The Globe's enthusiasm for tales of cannibalism is not exceptional. The Franklin expedition and its ghoulish finale have long been fodder for popular historians. Recently the stream of books and articles has swollen to a flood. Expensive expeditions have been mounted to disinter mummified corpses from their Arctic graves. Academic reputations are at stake. Even Pierre Berton has devoted most of one of his popular histories to the subject. Now I hear that CBC News is gearing up to do a documentary report on the Franklin expedition this fall.
It is not hard to see why 19th-century Britons were obsessed by Franklin. Here was a group of brave British seamen giving up their lives in an attempt to prove that England was the greatest naval power in the world. The dead men were martyrs to the twin ideals of imperialism and scientific rationalism. Add to that a grieving widow, Lady Jane Franklin, determined to discover the fate of her husband, and a ten thousand pound reward for whoever solved the puzzle, and you have all the ingredients of Victorian melodrama.
John Rae collected the ten thousand pounds, but he was vilified by the public for revealing the Inuit accounts of cannibalism. English gentlemen did not eat each other, it was as simple as that. The Inuit were lying; indeed, they probably slaughtered and ate the marooned men themselves. So went the argument. After all, the whole point of these expeditions to distant parts of the globe was to prove Europeans were superior to the people who lived there. Going native, either by admitting that natives were better informed about how to survive in their own environments, or by descending to the "last recourse", was simply not how the Master Race behaved.
So the obsession with Franklin's disappearance at the time is easy to understand. Less obvious is why the story continues to hold such fascination. We know that the search for the Northwest Passage was a fruitless make-work project for a British navy with too many men with too little to do. We no longer believe in the Imperial Enterprise. Why do we not treat Franklin with the same indifference we treat most of our history?
I suppose one reason is the allure of the unsolved mystery. Until every detail is explained, every body accounted for, anything is possible. We are all suckers for the supermarket tabloids approach to history. DESCENDANTS OF FRANKLIN FOUND LIVING WITH ISOLATED INUIT TRIBE! LOST SAILING SHIPS FOUND FLOATING IN PRISON OF ICE. FRANKLIN'S BODY PRESERVED IN BUNK!

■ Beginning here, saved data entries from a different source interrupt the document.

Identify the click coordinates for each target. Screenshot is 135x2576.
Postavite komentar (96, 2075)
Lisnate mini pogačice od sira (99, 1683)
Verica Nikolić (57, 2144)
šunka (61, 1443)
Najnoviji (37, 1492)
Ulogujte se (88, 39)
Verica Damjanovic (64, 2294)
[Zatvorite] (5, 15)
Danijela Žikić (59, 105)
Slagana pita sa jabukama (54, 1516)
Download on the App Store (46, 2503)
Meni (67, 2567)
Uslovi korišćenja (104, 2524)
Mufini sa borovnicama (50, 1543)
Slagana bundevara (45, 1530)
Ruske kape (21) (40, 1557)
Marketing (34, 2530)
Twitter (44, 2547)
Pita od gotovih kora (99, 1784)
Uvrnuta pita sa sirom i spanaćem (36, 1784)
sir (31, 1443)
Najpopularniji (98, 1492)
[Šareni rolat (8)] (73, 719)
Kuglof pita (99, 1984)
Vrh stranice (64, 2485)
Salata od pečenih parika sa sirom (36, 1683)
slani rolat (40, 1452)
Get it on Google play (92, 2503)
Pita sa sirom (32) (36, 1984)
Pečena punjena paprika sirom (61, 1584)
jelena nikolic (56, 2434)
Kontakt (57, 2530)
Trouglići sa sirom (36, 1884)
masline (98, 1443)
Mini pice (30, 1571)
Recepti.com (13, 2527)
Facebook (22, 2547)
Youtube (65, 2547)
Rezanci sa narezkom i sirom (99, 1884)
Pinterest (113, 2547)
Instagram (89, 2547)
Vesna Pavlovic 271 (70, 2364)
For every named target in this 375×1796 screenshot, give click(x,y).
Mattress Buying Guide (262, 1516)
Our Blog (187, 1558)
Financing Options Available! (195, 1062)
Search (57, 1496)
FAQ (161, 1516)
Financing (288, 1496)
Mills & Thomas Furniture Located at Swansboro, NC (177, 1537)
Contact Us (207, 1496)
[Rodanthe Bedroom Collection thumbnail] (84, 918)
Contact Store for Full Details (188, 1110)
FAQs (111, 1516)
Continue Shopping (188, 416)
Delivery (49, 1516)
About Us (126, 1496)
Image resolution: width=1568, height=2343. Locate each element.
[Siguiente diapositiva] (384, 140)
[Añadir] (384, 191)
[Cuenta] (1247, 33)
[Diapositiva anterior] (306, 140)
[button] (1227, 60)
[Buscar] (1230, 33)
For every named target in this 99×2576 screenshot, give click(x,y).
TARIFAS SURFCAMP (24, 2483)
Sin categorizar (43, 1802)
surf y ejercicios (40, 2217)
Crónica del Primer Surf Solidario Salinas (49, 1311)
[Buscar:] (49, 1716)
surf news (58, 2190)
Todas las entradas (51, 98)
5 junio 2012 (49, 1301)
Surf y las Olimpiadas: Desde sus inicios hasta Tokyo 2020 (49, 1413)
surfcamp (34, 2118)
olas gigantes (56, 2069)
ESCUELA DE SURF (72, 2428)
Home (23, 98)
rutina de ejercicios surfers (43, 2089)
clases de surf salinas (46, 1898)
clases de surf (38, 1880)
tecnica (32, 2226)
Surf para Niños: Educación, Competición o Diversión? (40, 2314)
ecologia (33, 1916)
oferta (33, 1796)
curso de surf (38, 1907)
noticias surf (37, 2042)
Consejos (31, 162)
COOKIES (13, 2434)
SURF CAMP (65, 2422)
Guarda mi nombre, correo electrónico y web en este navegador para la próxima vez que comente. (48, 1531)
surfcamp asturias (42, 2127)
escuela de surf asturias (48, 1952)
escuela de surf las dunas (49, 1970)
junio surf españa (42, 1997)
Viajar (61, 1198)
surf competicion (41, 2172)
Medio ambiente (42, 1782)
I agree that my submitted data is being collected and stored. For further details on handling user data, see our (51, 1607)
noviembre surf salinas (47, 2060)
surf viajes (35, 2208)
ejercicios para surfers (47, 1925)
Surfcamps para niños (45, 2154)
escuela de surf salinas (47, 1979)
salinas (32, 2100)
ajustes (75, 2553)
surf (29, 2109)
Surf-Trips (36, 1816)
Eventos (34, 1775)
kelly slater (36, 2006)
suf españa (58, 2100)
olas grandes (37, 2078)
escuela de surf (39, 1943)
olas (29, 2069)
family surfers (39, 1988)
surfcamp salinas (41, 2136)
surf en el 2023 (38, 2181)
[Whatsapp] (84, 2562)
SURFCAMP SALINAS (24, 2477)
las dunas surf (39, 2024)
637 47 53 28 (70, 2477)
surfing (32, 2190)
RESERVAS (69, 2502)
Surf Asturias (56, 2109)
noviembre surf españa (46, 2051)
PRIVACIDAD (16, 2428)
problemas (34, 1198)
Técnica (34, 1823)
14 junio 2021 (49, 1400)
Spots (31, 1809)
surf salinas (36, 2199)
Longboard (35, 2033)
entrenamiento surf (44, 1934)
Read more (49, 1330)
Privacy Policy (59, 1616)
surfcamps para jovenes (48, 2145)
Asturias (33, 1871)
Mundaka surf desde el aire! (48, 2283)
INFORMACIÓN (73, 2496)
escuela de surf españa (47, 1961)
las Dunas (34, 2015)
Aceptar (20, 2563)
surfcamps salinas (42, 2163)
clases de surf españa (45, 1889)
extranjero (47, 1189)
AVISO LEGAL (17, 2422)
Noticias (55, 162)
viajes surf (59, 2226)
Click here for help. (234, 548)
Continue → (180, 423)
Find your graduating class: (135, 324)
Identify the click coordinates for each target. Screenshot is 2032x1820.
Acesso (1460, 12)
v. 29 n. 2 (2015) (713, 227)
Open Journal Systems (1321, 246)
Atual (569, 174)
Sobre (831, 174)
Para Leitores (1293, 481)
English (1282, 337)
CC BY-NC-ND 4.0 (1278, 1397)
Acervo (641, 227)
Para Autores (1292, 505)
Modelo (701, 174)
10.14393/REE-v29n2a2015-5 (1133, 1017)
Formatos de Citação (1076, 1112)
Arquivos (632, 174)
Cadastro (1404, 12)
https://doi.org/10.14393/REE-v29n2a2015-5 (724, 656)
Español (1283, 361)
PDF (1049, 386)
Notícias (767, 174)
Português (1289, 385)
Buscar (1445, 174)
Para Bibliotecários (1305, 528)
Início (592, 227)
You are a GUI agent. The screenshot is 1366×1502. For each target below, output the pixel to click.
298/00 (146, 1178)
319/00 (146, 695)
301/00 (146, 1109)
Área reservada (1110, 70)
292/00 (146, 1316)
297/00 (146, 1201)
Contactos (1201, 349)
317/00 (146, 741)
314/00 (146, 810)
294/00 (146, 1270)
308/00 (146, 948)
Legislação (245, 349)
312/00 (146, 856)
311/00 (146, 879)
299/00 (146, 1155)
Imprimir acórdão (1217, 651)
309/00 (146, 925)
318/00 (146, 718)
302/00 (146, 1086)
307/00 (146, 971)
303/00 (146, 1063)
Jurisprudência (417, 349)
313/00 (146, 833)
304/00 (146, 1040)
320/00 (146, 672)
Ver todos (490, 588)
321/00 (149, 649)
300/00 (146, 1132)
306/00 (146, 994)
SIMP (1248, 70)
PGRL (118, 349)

We also tell the story over and over again, I think, because it offers such a good opportunity to be morally superior to the past. What a flood of sarcasm has been heaped on these poor sailors. To us Franklin and his crew exemplify stupidity, not heroism. They died of self-inflicted wounds.
They blundered into the Arctic without any idea where they were going, or what to do when they got there. If only they hadn't been too pigheaded to put themselves into the hands of the local Inuit, they would have survived.
Unlike the Victorians, we do not go into denial at the suggestion of cannibalism. Quite the contrary, we go out of our way to prove it actually happened. But our motives are surely much the same. Our Victorian ancestors wanted to be morally superior to the "savages"; we want to be morally superior to our Victorian ancestors. To them, Franklin's men would have been letting down the side by becoming cannibals. To us, they are failures for not becoming Inuit. Either way we blame the victims.
Increasingly history seems to be all about scoring points, all about finding the moral high ground retroactively. Couldn't we just feel sorry for the Franklin sailors, sorry enough to leave their bones alone?